#### Provided material
###

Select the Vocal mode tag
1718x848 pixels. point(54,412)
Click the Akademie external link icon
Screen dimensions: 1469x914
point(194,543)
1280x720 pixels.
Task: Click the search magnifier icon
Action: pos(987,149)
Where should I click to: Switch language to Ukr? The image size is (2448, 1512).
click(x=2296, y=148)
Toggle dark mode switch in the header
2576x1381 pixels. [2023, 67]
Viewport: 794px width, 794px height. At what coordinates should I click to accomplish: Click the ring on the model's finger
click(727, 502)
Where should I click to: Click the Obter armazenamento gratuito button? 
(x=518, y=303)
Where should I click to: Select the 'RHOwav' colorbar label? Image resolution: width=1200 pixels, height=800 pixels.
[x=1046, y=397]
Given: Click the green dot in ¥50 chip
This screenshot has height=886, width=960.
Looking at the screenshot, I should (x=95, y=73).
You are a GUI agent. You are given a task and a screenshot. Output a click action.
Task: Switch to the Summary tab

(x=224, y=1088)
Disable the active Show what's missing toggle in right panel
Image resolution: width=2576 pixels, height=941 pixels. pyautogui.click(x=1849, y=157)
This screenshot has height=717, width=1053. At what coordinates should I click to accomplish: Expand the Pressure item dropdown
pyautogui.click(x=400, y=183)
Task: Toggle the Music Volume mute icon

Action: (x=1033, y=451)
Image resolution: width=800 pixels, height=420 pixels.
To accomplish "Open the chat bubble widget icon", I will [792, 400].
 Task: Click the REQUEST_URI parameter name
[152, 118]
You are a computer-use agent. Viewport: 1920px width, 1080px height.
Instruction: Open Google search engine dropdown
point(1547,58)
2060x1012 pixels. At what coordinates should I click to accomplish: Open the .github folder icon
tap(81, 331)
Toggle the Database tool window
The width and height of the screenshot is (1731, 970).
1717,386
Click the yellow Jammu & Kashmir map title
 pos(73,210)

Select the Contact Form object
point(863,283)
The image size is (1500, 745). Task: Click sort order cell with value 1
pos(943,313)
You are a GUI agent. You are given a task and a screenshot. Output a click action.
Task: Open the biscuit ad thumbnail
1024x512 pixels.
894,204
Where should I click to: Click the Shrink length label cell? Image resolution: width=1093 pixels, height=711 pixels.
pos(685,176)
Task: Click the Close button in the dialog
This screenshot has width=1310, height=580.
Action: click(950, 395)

###

#### Challenge
Render every line of the listing above as a JSON array of strings, with one string per line and blank lines omitted.

#### Exercise response
[
  "Select the Vocal mode tag",
  "1718x848 pixels. point(54,412)",
  "Click the Akademie external link icon",
  "Screen dimensions: 1469x914",
  "point(194,543)",
  "1280x720 pixels.",
  "Task: Click the search magnifier icon",
  "Action: pos(987,149)",
  "Where should I click to: Switch language to Ukr? The image size is (2448, 1512).",
  "click(x=2296, y=148)",
  "Toggle dark mode switch in the header",
  "2576x1381 pixels. [2023, 67]",
  "Viewport: 794px width, 794px height. At what coordinates should I click to accomplish: Click the ring on the model's finger",
  "click(727, 502)",
  "Where should I click to: Click the Obter armazenamento gratuito button? ",
  "(x=518, y=303)",
  "Where should I click to: Select the 'RHOwav' colorbar label? Image resolution: width=1200 pixels, height=800 pixels.",
  "[x=1046, y=397]",
  "Given: Click the green dot in ¥50 chip",
  "This screenshot has height=886, width=960.",
  "Looking at the screenshot, I should (x=95, y=73).",
  "You are a GUI agent. You are given a task and a screenshot. Output a click action.",
  "Task: Switch to the Summary tab",
  "(x=224, y=1088)",
  "Disable the active Show what's missing toggle in right panel",
  "Image resolution: width=2576 pixels, height=941 pixels. pyautogui.click(x=1849, y=157)",
  "This screenshot has height=717, width=1053. At what coordinates should I click to accomplish: Expand the Pressure item dropdown",
  "pyautogui.click(x=400, y=183)",
  "Task: Toggle the Music Volume mute icon",
  "Action: (x=1033, y=451)",
  "Image resolution: width=800 pixels, height=420 pixels.",
  "To accomplish \"Open the chat bubble widget icon\", I will [792, 400].",
  " Task: Click the REQUEST_URI parameter name",
  "[152, 118]",
  "You are a computer-use agent. Viewport: 1920px width, 1080px height.",
  "Instruction: Open Google search engine dropdown",
  "point(1547,58)",
  "2060x1012 pixels. At what coordinates should I click to accomplish: Open the .github folder icon",
  "tap(81, 331)",
  "Toggle the Database tool window",
  "The width and height of the screenshot is (1731, 970).",
  "1717,386",
  "Click the yellow Jammu & Kashmir map title",
  " pos(73,210)",
  "Select the Contact Form object",
  "point(863,283)",
  "The image size is (1500, 745). Task: Click sort order cell with value 1",
  "pos(943,313)",
  "You are a GUI agent. You are given a task and a screenshot. Output a click action.",
  "Task: Open the biscuit ad thumbnail",
  "1024x512 pixels.",
  "894,204",
  "Where should I click to: Click the Shrink length label cell? Image resolution: width=1093 pixels, height=711 pixels.",
  "pos(685,176)",
  "Task: Click the Close button in the dialog",
  "This screenshot has width=1310, height=580.",
  "Action: click(950, 395)"
]